How to implement Iterator yielding mutable references [duplicate] - rust

This question already has an answer here:
How can I create my own data structure with an iterator that returns mutable references?
(1 answer)
Closed 1 year ago.
I am trying to implement a simple lookup iterator:
pub struct LookupIterMut<'a, D> {
data : &'a mut [D],
indices : &'a [usize],
i: usize
}
impl<'a, D> Iterator for LookupIterMut<'a, D> {
type Item = &'a mut D;
fn next(&mut self) -> Option<Self::Item> {
if self.i >= self.indices.len() {
None
} else {
let index = self.indices[self.i] as usize;
self.i += 1;
Some(&mut self.data[index]) // error here
}
}
}
The idea was to allow a caller consecutive mutable access to an internal storage.
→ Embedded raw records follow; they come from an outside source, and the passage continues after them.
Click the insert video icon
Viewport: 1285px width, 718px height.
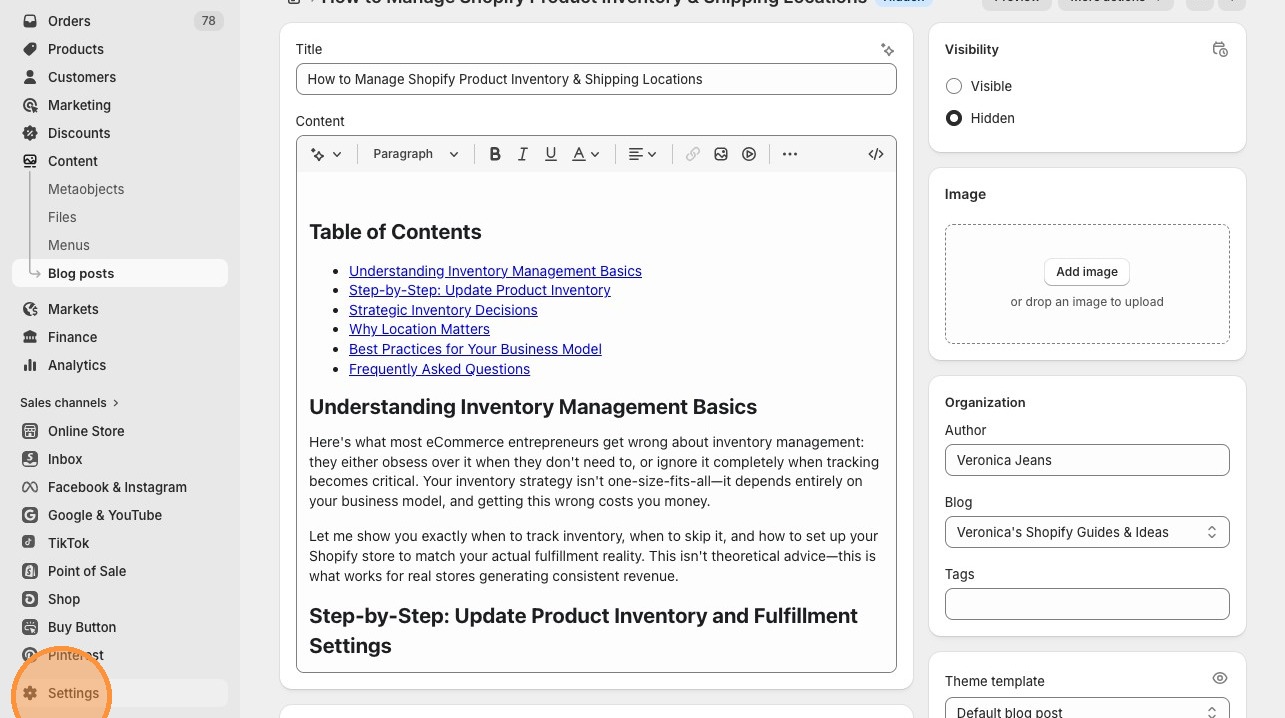[749, 154]

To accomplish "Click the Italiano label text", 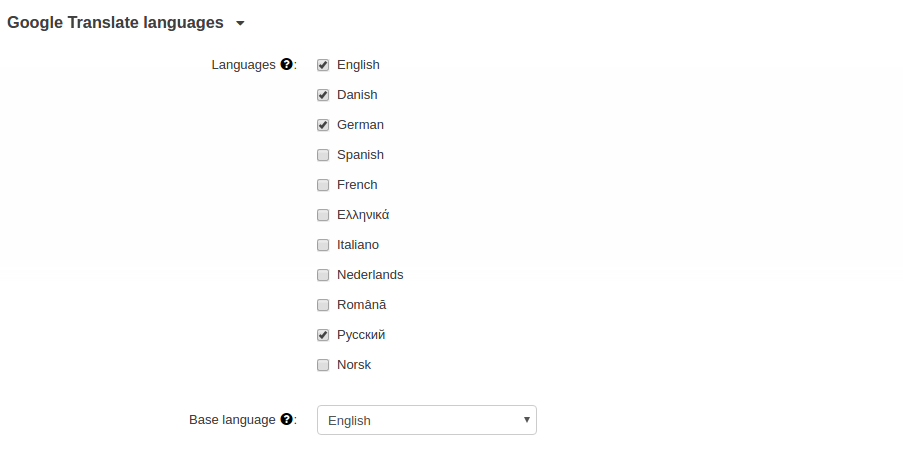I will pyautogui.click(x=358, y=245).
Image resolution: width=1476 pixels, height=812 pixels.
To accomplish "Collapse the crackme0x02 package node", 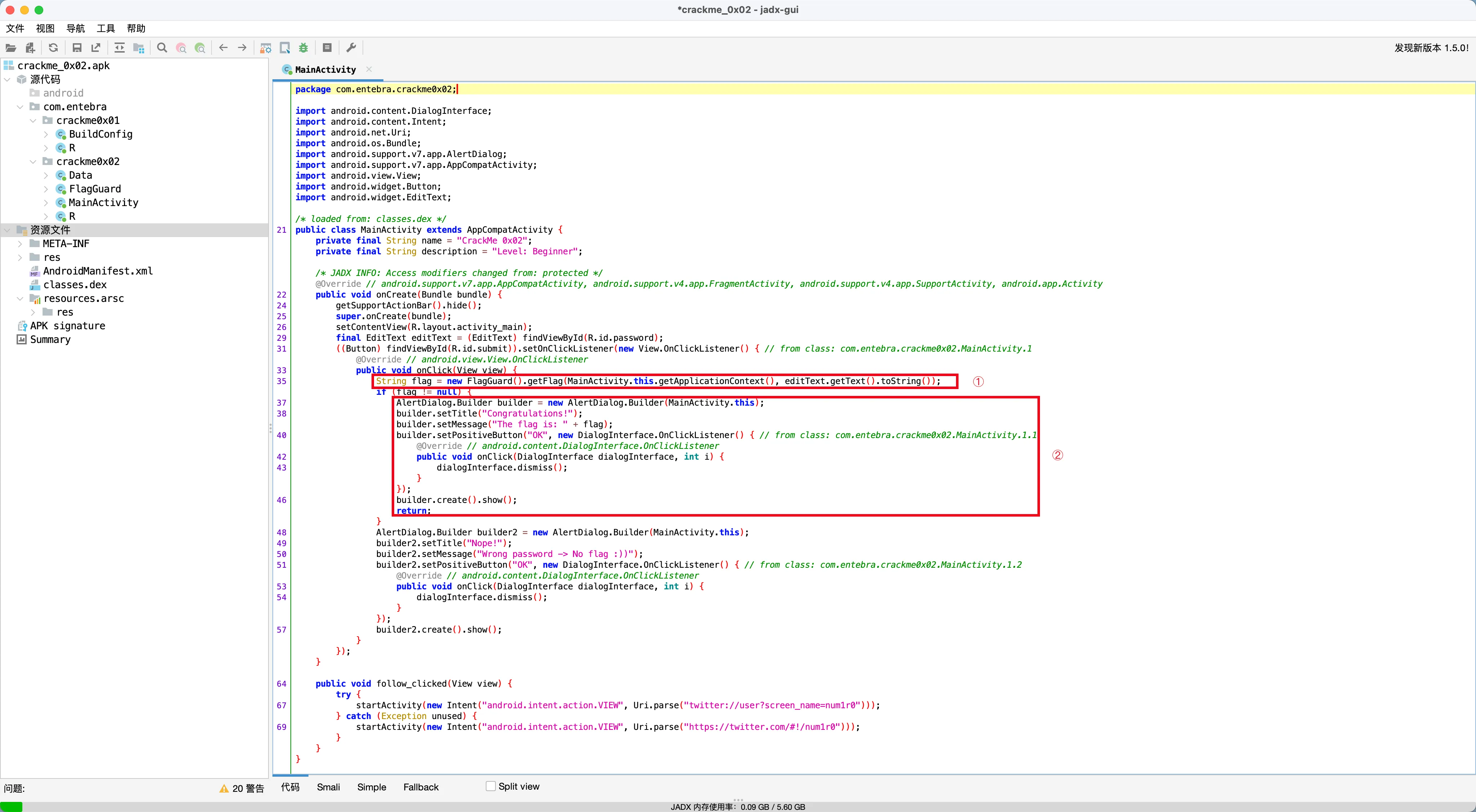I will [x=33, y=161].
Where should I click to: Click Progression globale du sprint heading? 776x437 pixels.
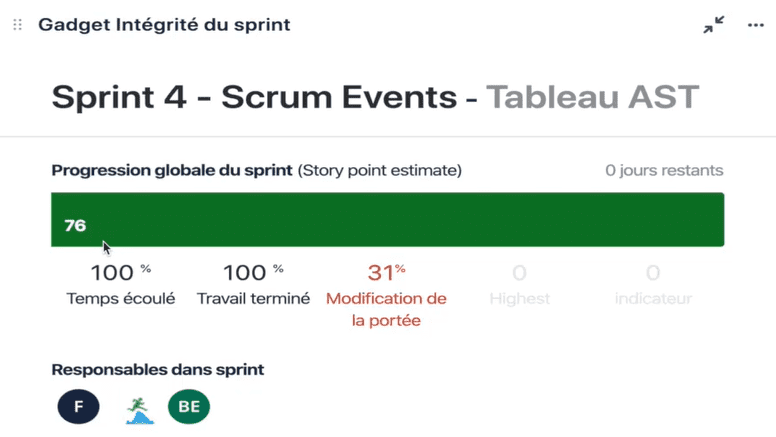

However I am getting the error cannot infer an appropriate lifetime for lifetime parameter in function call due to conflicting requirements.
As far as I understand I would have to change the function signature to next(&'a mut self) -> .. but this would not be an Iterator anymore.
I also discovered that I could simply use raw pointers, though I am not sure if this is appropriate here:
// ...
type Item = *mut D;
// ...
Thanks for your help

Your code is invalid because you try to return multiple mutable references to the same slice with the same lifetime 'a.
For such a thing to work, you would need a different lifetime for each returned Item so that you wouldn't hold 2 mutable references to the same slice. You cannot do that for now because it requires Generic Associated Types:
type Item<'item> = &'item mut D; // Does not work today
One solution is to check that the indices are unique and to rebind the lifetime of the referenced item to 'a in an unsafe block. This is safe because all the indices are unique, so the user cannot hold 2 mutable references to the same item.
Don't forget to encapsulate the whole code inside a module, so that the struct cannot be build without the check in new:
mod my_mod {
pub struct LookupIterMut<'a, D> {
data: &'a mut [D],
indices: &'a [usize],
i: usize,
}
impl<'a, D> LookupIterMut<'a, D> {
pub fn new(data: &'a mut [D], indices: &'a [usize]) -> Result<Self, ()> {
let mut uniq = std::collections::HashSet::new();
let all_distinct = indices.iter().all(move |&x| uniq.insert(x));
if all_distinct {
Ok(LookupIterMut {
data,
indices,
i: 0,
})
} else {
Err(())
}
}
}
impl<'a, D> Iterator for LookupIterMut<'a, D> {
type Item = &'a mut D;
fn next(&mut self) -> Option<Self::Item> {
self.indices.get(self.i).map(|&index| {
self.i += 1;
unsafe { std::mem::transmute(&mut self.data[index]) }
})
}
}
}
Note that your code will panic if one index is out of bounds.

Using unsafe
Reminder: it is unsound to have, at any time, two accessible mutable references to the same underlying value.
The crux of the problem is that the language cannot guarantee that the code abides by the above rule, should indices contain any duplicate, then the iterator as implemented would allow obtaining concurrently two mutable references to the same item in the slice, which is unsound.
When the language cannot make the guarantee on its own, then you either need to find an alternative approach or you need to do your due diligence and then use unsafe.
In this case, on the Playground:
impl<'a, D> LookupIterMut<'a, D> {
pub fn new(data: &'a mut [D], indices: &'a [usize]) -> Self {
let set: HashSet<usize> = indices.iter().copied().collect();
assert!(indices.len() == set.len(), "Duplicate indices!");
Self { data, indices, i: 0 }
}
}
impl<'a, D> Iterator for LookupIterMut<'a, D> {
type Item = &'a mut D;
fn next(&mut self) -> Option<Self::Item> {
if self.i >= self.indices.len() {
None
} else {
let index = self.indices[self.i];
assert!(index < self.data.len());
self.i += 1;
// Safety:
// - index is guaranteed to be within bounds.
// - indices is guaranteed not to contain duplicates.
Some(unsafe { &mut *self.data.as_mut_ptr().offset(index as isize) })
}
}
}
Performance wise, the construction of a HashSet in the constructor is rather unsatisfying but cannot really be avoided in general. If indices was guaranteed to be sorted for example, then the check could be performed without allocation.

Related

How to return a reference when implementing an iterator?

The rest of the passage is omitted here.